• [Extrait choisi]:
Des maisons en champignons (et non, pas pour les Schtroumpfs)
Si je vous interrogeais sur les « relations entre humains et champignons », vous pourriez répondre qu’il s’agit d’un aliment que nous consommons, avec lequel nous guérissons ou que nous évitons dans les coins humides (ou sur notre corps, d’ailleurs!). Et vous auriez raison. Mais il existe une autre dimension pertinente: ces dernières années, les champignons se sont révélés être une source de matériaux de construction. L’ingrédient clé est le mycélium, ce réseau dense de filaments semblables à des racines qui constituent le corps principal d’un champignon. Le mycélium peut nourrir les forêts, relier les arbres et décomposer les déchets. Cultivé et associé à des sous-produits agricoles, il peut également former des blocs légers, durables et compostables. Les maisons faites de champignons (et pas seulement dans les villages Schtroumpfs) existent déjà depuis quelques années, bien qu’elles soient expérimentales ; voir par exemple cette installation de 2014 dans le Queens, à New York.
En Namibie, la Fondation MycoHab mène un projet pilote visant à utiliser des champignons pour relever deux défis: les matériaux de construction non durables et le problème croissant des broussailles envahissantes. Ces fouillis végétaux, résultant de décennies de surpâturage et de changements climatiques, couvrent désormais de vastes zones du pays, étouffant les terres agricoles et la biodiversité. MycoHab transforme cette biomasse en briques de construction écologiquement durables, les « mycoblocs », en collectant et en déchiquetant les broussailles envahissantes. Environ 10 kg de ce matériau sont nécessaires à la fabrication d’un de ces blocs, où les buissons déchiquetés servent de base à la croissance du mycélium. Une fois entièrement colonisés et séchés, les blocs sont légers, résistants au feu et peuvent stocker du carbone. Ils sont également rentables à la production, car leur fabrication nécessite moins de main-d’œuvre et d’eau que les briques traditionnelles.

• [Données fournies]:
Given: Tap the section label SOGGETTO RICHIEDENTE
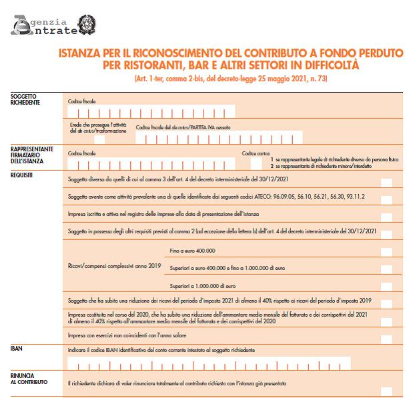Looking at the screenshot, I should pyautogui.click(x=26, y=99).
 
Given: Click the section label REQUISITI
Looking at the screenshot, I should pyautogui.click(x=23, y=175).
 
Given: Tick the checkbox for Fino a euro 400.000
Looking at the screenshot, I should pyautogui.click(x=386, y=251).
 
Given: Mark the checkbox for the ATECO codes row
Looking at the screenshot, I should pyautogui.click(x=386, y=199).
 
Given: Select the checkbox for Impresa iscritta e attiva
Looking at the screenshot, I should pyautogui.click(x=386, y=216).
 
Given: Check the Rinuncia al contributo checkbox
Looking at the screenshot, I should pyautogui.click(x=386, y=385).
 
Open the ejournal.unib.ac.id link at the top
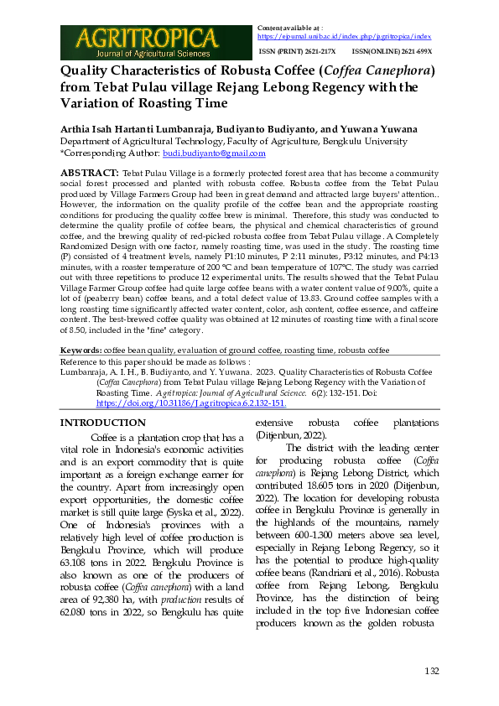(x=344, y=37)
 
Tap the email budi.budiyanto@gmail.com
(x=214, y=153)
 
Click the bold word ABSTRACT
(x=89, y=171)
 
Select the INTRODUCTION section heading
(x=104, y=423)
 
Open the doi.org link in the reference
(x=190, y=402)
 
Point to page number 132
(x=432, y=671)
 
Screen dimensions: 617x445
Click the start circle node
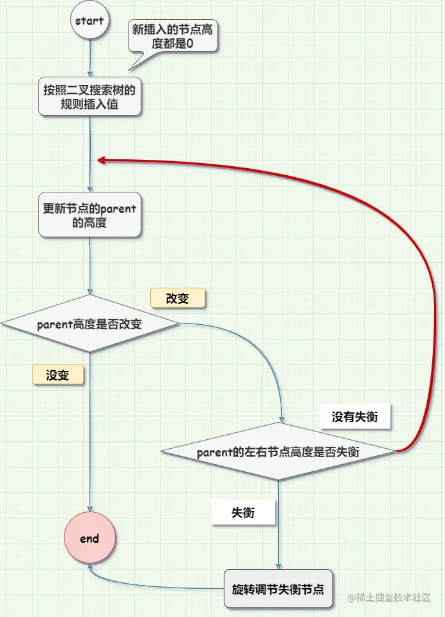[90, 21]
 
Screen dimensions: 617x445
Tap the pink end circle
[90, 538]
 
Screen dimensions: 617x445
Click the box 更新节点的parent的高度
[90, 215]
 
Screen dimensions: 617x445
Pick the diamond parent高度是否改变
[90, 324]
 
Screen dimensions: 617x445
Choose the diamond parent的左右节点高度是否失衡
[278, 452]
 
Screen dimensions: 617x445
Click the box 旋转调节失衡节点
[278, 588]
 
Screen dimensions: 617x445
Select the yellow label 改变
[178, 298]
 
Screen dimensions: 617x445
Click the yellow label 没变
[58, 375]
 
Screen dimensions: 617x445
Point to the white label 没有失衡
[355, 417]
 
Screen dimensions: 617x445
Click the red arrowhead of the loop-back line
[101, 160]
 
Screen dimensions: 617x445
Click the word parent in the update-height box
[119, 208]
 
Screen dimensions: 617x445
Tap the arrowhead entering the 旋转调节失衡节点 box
[278, 565]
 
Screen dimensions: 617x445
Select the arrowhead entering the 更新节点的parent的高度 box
[90, 189]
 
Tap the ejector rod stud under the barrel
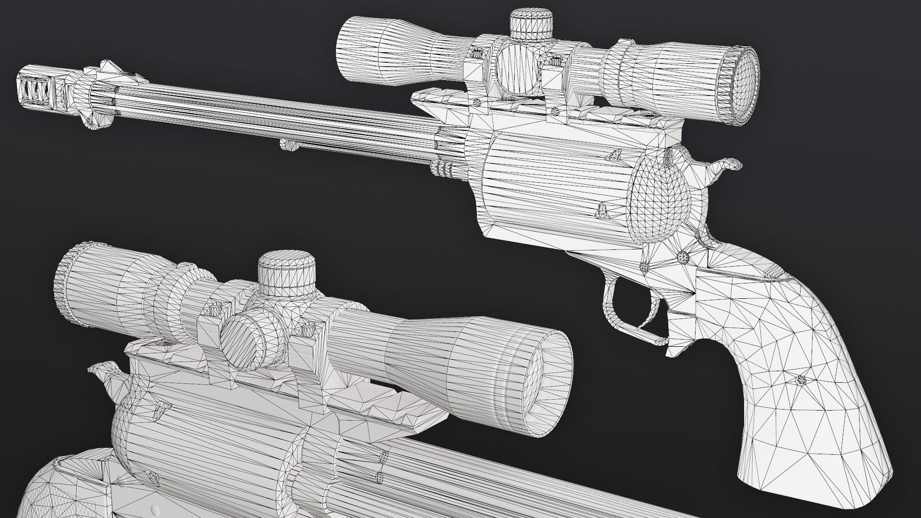pos(288,144)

• [À faire]:
1. D'après l'extrait sur les maisons en champignons, quelle quantité de broussailles faut-il pour fabriquer un mycobloc ?
2. Poursuivez le texte sur les maisons en champignons après sa dernière phrase.
Les données ne jouent ici aucun rôle.

• [Réponses point par point]:
1. Environ 10 kg.

2.
Cependant, certains défis, comme le coût des machines ou les limitations à la mise à l’échelle, rendent les « mycoblocs » trop coûteux pour le ménage namibien moyen. C’est là le problème. La Namibie est confrontée à une crise majeure du logement, et les solutions doivent être abordables et réplicables. La majorité des Namibiens ne sont pas éligibles aux prêts immobiliers classiques, et environ 80 % de la population urbaine vit dans des quartiers informels, sans droits fonciers et avec un accès limité, voire inexistant, aux services de base. C’est là qu’intervient la Shack Dwellers Federation of Namibia (SDFN) [Fédération des Habitants de Baraques de Namibie]. Ce réseau communautaire d’épargne-logement a pour mission d’aider les populations à faibles revenus à s’organiser, à économiser et à construire leurs propres logements grâce à des partenariats et des processus communautaires.
Alors, bien que le mycélium ne résoudra pas à lui seul la crise du logement en Namibie, un modèle prometteur pourrait consister à combiner cette nouvelle technologie avec des réseaux locaux comme SDFN, qui a déjà collaboré dans le passé avec l’initiative Buy-a-brick, l’un des partenaires actuels de MycoHab. Impliquer directement les membres de SDFN dans la construction avec des « mycoblocks » pourrait par exemple contribuer à réduire les coûts et à créer des emplois. La clé d’un logement abordable, écologique et responsabilisant serait-elle donc complètement à l’image des champignons ? Connectés, régénérateurs et profondément ancrés dans le sol.